Sir Lancelot, un caballero muy hombre (7ma parte y 8va parte)

CAPITULO VII


  Ni siquiera Dios hubiera imaginado semejante demostración bélica que, con tanto heroísmo pero a la vez estupidez, se desarrollaba para poner coto a una rivalidad tan categórica como la existente entre Arturo y Magnusson. De los Caballeros del Cuerpo Real tres perdieron sus vidas y yo me encargué personalmente de matar a cada uno de sus asesinos. Hombres llovían por doquier, se aparecían encima mío, por detrás, por los costados. El filo de las espadas chocando entre sí se confundían asemejándose a una melodía que trágicamente se escuchaba al unísono. La tierra por un instante se estremeció de tanta sangre que contaminaba sus profundidades. Mientras peleábamos, el cielo amargado por la exhibición que apreciaba, se acongojó y vinieron para consolarlo las nubes. Acto seguido, se hizo la lluvia y señal más clara no tuve para darme cuenta que alguien iba a morir esa noche: él o yo. Entre todo el mar de lucha, allí solitario, se encontraba esperando mi acercamiento y no me hice demorar más. Excalibur resplandecía victoriosamente y eso que todavía no habíamos terminado. Con ella en mano, atravesé la multitud desenfrenada y nuestro duelo se hizo realidad.

 -Bastardo, jamás tendréis en vuestro poder lo que nunca fue vuestro. Primero tendréis que acabar conmigo y eso no os lo garantizo!- le dije.

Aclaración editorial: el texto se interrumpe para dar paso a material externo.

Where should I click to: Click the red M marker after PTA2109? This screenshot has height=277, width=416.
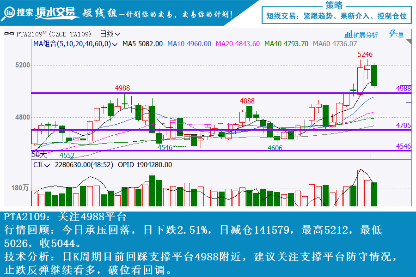tap(45, 33)
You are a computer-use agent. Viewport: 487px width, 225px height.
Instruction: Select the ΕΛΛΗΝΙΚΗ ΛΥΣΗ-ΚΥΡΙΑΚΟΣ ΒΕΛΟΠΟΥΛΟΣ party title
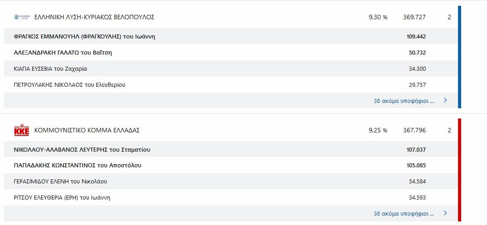pos(94,17)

-Nobles palabras de un noble pero con tan solo palabras no podréis defender tu vida, idiota! El sueño de Arturo de un gran Camelot, no es más que eso, un sueño! – dijo Magnusson mientras realizaba con su espada una batahola de movimientos que me dejaron perplejo y a la vez indefenso. Me dio una estocada en el hombro derecho y no pude pelear mas que defenderme con mi único brazo sano de los zarpazos que intentaba atinarme. En el suelo y fatigado del combate, aun seguía resistiendo hasta que Excalibur despertó de su pronunciado letargo y entro en acción. Volví a sentir esa fuerza que resistiría a cien hombres peleando al mismo tiempo y como una ráfaga me levanté como si nada luchando con renovadas fuerzas. La espada era imparable y empezó por sí sola a guiarme en los movimientos que eran imposibles de ver a los ojos de Magnusson. Golpe hacia arriba, golpe hacia abajo, giro con el cuerpo hacia mi derecha amagando a pegar, vuelvo a girar sobre mi cuerpo hacia la izquierda y atravieso con la hoja envenenada de rencor su cuello. Desfachatado cae sobre el suelo, intentando por última vez acertarme pero jamás lo volvería a lograr. Me acerqué a él, lo levanté del cuello porque Excalibur todavía me contagiaba con su fortaleza y grité hacia todos los allí combatientes: “Oíd habitantes de esta tierra, hemos reconquistado nuestra libertad”. Así, los demás soldados de Magnusson que quedaban no opusieron mayor resistencia y se rindieron ante nuestra victoria.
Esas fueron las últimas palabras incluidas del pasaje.